> **Material to process**:
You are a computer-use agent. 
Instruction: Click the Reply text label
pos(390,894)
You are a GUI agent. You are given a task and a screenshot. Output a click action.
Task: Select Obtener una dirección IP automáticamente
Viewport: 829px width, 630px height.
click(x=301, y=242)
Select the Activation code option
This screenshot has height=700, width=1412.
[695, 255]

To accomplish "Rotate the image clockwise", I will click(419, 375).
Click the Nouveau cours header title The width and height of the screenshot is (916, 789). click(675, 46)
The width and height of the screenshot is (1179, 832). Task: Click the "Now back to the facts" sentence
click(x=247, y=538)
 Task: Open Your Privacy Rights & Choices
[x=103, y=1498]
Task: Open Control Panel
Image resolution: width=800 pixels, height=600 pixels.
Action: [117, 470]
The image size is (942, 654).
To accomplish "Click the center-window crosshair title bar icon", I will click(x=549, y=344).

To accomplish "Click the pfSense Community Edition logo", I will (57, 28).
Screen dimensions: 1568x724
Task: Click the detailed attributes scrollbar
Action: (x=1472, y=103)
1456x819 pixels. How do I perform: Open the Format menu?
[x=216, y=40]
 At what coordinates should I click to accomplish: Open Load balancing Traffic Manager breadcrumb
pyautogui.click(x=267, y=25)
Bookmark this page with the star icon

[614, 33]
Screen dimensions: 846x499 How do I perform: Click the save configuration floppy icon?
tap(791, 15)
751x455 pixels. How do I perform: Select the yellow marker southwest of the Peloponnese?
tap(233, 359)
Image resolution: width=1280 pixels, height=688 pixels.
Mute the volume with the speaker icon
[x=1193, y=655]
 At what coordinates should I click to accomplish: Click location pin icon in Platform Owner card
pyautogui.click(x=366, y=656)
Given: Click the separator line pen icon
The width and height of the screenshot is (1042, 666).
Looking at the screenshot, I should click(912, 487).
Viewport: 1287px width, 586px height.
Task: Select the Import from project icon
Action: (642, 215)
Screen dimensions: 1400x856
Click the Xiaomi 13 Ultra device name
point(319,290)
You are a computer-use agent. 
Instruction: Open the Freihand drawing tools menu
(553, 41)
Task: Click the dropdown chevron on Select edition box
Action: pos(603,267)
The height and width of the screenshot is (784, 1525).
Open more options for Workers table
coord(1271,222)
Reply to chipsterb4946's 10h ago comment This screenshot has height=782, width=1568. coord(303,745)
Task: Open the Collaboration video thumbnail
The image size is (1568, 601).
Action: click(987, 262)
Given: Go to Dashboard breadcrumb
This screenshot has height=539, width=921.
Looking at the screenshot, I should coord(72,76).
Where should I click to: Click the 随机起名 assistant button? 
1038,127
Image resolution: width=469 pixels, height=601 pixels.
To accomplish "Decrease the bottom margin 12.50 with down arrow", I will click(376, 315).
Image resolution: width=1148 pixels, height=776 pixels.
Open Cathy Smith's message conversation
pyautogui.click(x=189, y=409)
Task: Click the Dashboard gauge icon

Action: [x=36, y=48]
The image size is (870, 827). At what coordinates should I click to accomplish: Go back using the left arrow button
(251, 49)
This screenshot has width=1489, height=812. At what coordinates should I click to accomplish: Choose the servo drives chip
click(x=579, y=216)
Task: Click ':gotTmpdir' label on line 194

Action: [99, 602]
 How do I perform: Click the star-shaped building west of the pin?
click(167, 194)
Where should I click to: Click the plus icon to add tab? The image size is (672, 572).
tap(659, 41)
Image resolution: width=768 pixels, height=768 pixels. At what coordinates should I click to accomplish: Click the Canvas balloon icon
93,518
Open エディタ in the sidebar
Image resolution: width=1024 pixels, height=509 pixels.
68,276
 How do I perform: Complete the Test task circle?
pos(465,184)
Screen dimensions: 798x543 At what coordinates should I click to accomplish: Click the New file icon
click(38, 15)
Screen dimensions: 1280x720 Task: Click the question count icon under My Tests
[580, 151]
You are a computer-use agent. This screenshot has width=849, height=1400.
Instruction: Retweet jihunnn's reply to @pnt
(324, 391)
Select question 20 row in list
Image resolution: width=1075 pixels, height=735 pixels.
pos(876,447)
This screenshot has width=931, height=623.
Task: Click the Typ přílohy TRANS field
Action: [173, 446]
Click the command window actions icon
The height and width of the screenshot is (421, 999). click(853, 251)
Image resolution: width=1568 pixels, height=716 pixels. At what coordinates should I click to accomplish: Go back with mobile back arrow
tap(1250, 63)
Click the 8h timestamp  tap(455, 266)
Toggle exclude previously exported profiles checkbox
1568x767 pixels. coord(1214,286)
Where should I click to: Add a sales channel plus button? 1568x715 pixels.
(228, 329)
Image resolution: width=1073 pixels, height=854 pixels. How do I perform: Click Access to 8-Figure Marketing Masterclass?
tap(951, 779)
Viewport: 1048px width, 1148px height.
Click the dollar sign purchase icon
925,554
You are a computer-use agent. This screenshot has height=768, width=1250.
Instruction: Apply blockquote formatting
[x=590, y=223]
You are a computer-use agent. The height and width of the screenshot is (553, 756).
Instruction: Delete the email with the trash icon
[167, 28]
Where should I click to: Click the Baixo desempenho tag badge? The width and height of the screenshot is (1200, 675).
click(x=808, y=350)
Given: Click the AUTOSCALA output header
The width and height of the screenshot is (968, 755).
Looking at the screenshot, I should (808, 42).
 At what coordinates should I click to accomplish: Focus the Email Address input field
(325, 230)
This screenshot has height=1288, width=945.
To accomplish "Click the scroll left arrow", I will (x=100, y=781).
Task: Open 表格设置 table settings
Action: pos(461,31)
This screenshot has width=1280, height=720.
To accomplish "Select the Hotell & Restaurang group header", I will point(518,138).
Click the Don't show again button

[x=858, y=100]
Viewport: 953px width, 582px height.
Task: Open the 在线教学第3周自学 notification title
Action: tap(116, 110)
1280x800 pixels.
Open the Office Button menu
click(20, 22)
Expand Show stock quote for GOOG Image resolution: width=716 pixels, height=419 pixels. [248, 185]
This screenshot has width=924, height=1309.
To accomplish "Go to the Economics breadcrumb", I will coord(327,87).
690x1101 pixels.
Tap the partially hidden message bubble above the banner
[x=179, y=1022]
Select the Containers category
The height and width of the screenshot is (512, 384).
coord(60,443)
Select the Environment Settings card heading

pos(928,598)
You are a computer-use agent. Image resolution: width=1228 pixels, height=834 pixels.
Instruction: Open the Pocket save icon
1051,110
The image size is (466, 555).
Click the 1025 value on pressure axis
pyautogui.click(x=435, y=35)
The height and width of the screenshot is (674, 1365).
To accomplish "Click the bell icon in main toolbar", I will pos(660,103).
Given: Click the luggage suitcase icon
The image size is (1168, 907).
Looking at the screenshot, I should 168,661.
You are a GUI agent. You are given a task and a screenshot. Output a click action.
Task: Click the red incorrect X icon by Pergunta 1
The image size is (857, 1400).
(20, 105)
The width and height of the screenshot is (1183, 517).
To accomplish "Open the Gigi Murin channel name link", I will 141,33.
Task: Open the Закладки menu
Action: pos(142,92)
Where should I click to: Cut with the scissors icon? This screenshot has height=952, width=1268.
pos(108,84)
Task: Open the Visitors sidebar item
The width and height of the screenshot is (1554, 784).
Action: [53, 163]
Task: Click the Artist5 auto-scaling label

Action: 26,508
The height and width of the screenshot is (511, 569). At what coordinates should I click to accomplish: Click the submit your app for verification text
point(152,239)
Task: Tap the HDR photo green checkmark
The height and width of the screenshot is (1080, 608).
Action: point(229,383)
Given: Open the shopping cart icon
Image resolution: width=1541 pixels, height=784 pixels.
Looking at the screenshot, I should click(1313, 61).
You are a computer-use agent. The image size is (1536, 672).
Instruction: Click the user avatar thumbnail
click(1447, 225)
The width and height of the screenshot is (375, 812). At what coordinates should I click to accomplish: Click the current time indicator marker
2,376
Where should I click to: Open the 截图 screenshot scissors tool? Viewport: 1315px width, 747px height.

> **What to work on**:
Please return exactly the lines that run from the line with "Instruction: Click the user avatar thumbnail" through the end of the records above, both included, and nothing more.

> **Answer section**:
Instruction: Click the user avatar thumbnail
click(1447, 225)
The width and height of the screenshot is (375, 812). At what coordinates should I click to accomplish: Click the current time indicator marker
2,376
Where should I click to: Open the 截图 screenshot scissors tool? Viewport: 1315px width, 747px height.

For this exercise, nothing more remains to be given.